- Prompt
Write out the items below word for word, from the line containing "Toggle MA indicator visibility eye" through the end of the items, leaving out the pictures.

- Recorded information
════════════════════

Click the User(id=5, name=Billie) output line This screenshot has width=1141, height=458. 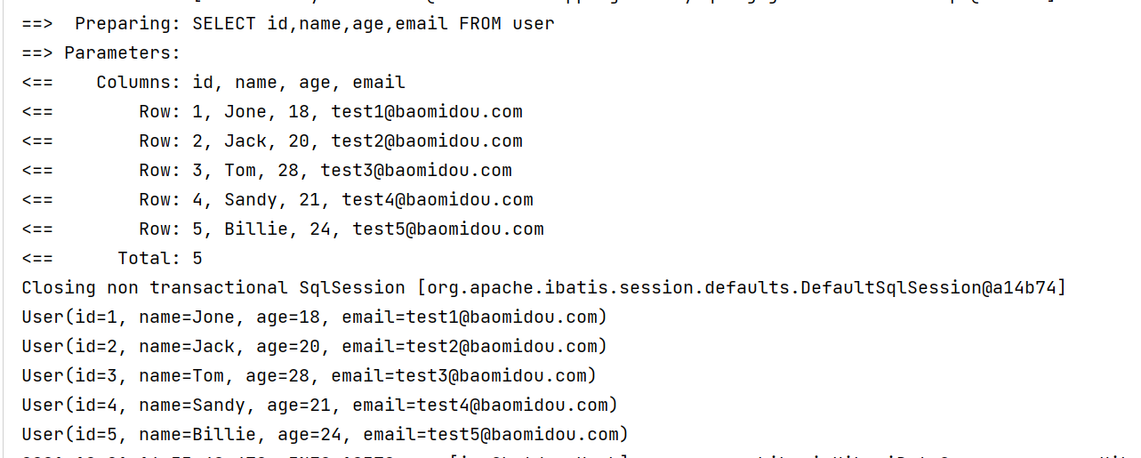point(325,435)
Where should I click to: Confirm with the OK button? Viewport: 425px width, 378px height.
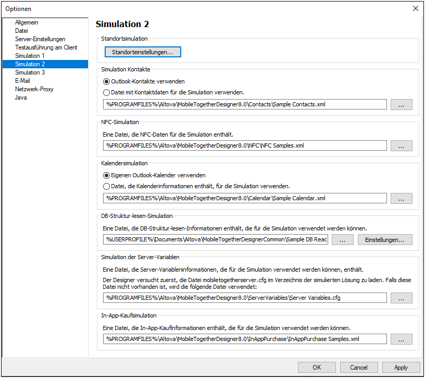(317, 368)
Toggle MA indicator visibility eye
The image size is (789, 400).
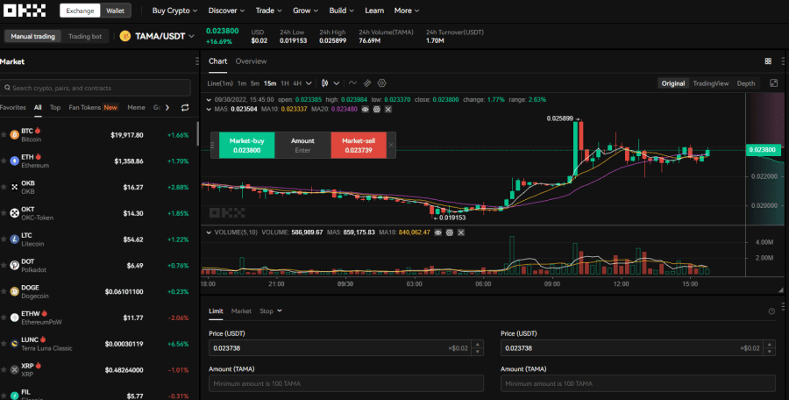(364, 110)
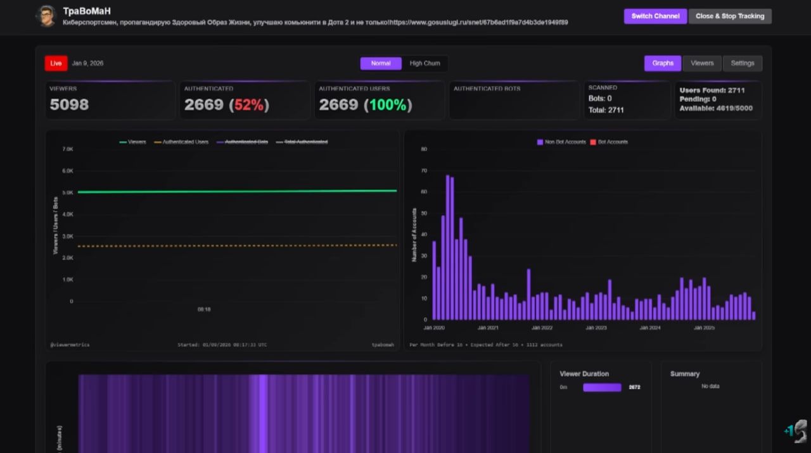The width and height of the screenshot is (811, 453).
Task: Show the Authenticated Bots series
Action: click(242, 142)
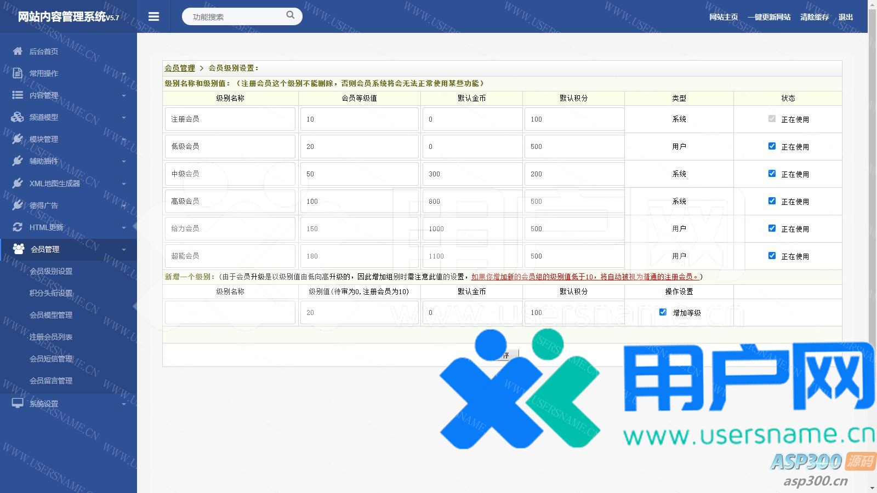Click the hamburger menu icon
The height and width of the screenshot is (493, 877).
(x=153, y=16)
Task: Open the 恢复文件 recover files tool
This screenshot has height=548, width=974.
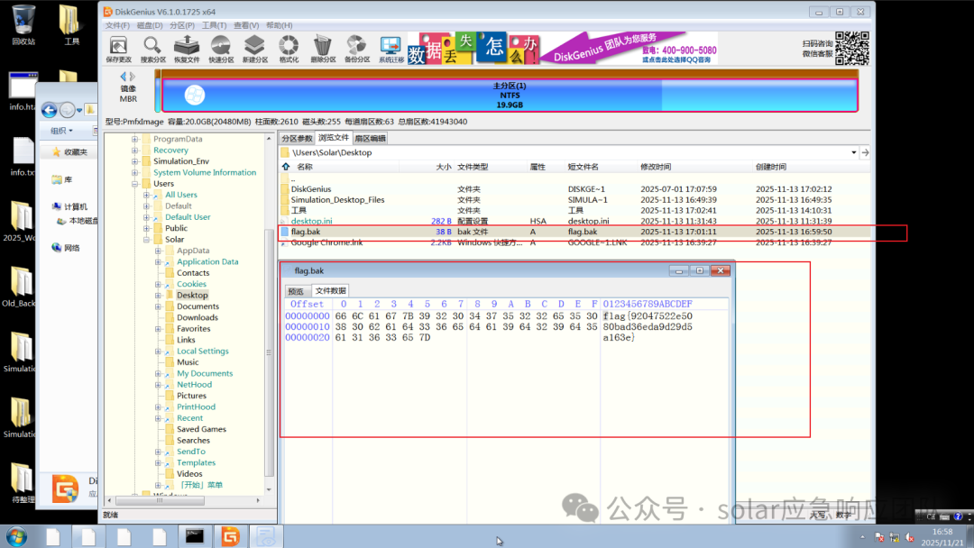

════════════════════

- Written reply
Toggle MA indicator visibility eye
The image size is (789, 400).
(364, 110)
The width and height of the screenshot is (811, 453).
Task: Show the Authenticated Bots series
Action: click(242, 142)
Click the hamburger menu icon
The height and width of the screenshot is (493, 877).
(x=153, y=16)
Task: Open the 恢复文件 recover files tool
This screenshot has height=548, width=974.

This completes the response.